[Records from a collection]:
----------

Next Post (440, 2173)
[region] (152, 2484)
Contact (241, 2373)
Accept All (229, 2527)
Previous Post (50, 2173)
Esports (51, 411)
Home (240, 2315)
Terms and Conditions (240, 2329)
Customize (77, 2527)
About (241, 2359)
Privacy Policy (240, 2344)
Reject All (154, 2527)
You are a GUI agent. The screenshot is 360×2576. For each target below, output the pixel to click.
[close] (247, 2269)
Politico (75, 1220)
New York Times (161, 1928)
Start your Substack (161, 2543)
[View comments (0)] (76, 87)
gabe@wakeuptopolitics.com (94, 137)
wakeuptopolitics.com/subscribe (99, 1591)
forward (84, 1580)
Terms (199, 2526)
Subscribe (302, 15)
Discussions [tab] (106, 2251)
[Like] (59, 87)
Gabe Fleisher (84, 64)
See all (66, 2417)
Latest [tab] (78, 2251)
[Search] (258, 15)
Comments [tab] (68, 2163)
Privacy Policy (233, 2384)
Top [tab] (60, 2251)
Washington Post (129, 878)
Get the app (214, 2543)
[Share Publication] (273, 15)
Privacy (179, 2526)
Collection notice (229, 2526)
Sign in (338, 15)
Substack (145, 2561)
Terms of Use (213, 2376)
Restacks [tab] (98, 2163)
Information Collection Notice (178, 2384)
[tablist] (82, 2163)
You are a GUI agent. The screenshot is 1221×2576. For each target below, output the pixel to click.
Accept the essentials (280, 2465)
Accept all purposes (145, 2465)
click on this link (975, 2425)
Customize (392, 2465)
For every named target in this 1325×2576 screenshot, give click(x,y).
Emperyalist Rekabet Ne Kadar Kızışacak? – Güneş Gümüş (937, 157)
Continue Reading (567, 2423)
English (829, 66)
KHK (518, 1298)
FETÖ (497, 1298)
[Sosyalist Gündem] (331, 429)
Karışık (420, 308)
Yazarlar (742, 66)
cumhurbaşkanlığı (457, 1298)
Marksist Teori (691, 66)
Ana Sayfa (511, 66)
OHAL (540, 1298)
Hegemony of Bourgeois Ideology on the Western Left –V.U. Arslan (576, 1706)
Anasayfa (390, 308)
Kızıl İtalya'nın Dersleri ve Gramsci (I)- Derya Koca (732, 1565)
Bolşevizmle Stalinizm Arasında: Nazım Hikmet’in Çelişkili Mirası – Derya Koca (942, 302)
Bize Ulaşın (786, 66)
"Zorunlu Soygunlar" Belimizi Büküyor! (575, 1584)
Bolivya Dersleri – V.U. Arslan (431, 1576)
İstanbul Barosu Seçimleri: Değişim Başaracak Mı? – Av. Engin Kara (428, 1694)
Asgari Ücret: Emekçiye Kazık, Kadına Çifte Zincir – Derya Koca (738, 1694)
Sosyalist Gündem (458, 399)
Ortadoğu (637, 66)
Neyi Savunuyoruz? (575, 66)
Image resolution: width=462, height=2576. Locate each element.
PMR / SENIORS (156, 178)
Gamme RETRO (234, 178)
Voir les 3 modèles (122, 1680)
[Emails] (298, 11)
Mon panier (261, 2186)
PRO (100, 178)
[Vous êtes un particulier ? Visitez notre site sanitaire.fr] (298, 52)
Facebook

----------

[Task requirements]: As the answer, set down only the lines from the data above between the one holding "Esports (51, 411)" and the one holding "PMR / SENIORS (156, 178)", inclusive, exactly as they read.

[Solved exercise]:
Esports (51, 411)
Home (240, 2315)
Terms and Conditions (240, 2329)
Customize (77, 2527)
About (241, 2359)
Privacy Policy (240, 2344)
Reject All (154, 2527)
You are a GUI agent. The screenshot is 360×2576. For each target below, output the pixel to click.
[close] (247, 2269)
Politico (75, 1220)
New York Times (161, 1928)
Start your Substack (161, 2543)
[View comments (0)] (76, 87)
gabe@wakeuptopolitics.com (94, 137)
wakeuptopolitics.com/subscribe (99, 1591)
forward (84, 1580)
Terms (199, 2526)
Subscribe (302, 15)
Discussions [tab] (106, 2251)
[Like] (59, 87)
Gabe Fleisher (84, 64)
See all (66, 2417)
Latest [tab] (78, 2251)
[Search] (258, 15)
Comments [tab] (68, 2163)
Privacy Policy (233, 2384)
Top [tab] (60, 2251)
Washington Post (129, 878)
Get the app (214, 2543)
[Share Publication] (273, 15)
Privacy (179, 2526)
Collection notice (229, 2526)
Sign in (338, 15)
Substack (145, 2561)
Terms of Use (213, 2376)
Restacks [tab] (98, 2163)
Information Collection Notice (178, 2384)
[tablist] (82, 2163)
You are a GUI agent. The screenshot is 1221×2576. For each target below, output the pixel to click.
Accept the essentials (280, 2465)
Accept all purposes (145, 2465)
click on this link (975, 2425)
Customize (392, 2465)
For every named target in this 1325×2576 screenshot, give click(x,y).
Emperyalist Rekabet Ne Kadar Kızışacak? – Güneş Gümüş (937, 157)
Continue Reading (567, 2423)
English (829, 66)
KHK (518, 1298)
FETÖ (497, 1298)
[Sosyalist Gündem] (331, 429)
Karışık (420, 308)
Yazarlar (742, 66)
cumhurbaşkanlığı (457, 1298)
Marksist Teori (691, 66)
Ana Sayfa (511, 66)
OHAL (540, 1298)
Hegemony of Bourgeois Ideology on the Western Left –V.U. Arslan (576, 1706)
Anasayfa (390, 308)
Kızıl İtalya'nın Dersleri ve Gramsci (I)- Derya Koca (732, 1565)
Bolşevizmle Stalinizm Arasında: Nazım Hikmet’in Çelişkili Mirası – Derya Koca (942, 302)
Bize Ulaşın (786, 66)
"Zorunlu Soygunlar" Belimizi Büküyor! (575, 1584)
Bolivya Dersleri – V.U. Arslan (431, 1576)
İstanbul Barosu Seçimleri: Değişim Başaracak Mı? – Av. Engin Kara (428, 1694)
Asgari Ücret: Emekçiye Kazık, Kadına Çifte Zincir – Derya Koca (738, 1694)
Sosyalist Gündem (458, 399)
Ortadoğu (637, 66)
Neyi Savunuyoruz? (575, 66)
Image resolution: width=462, height=2576. Locate each element.
PMR / SENIORS (156, 178)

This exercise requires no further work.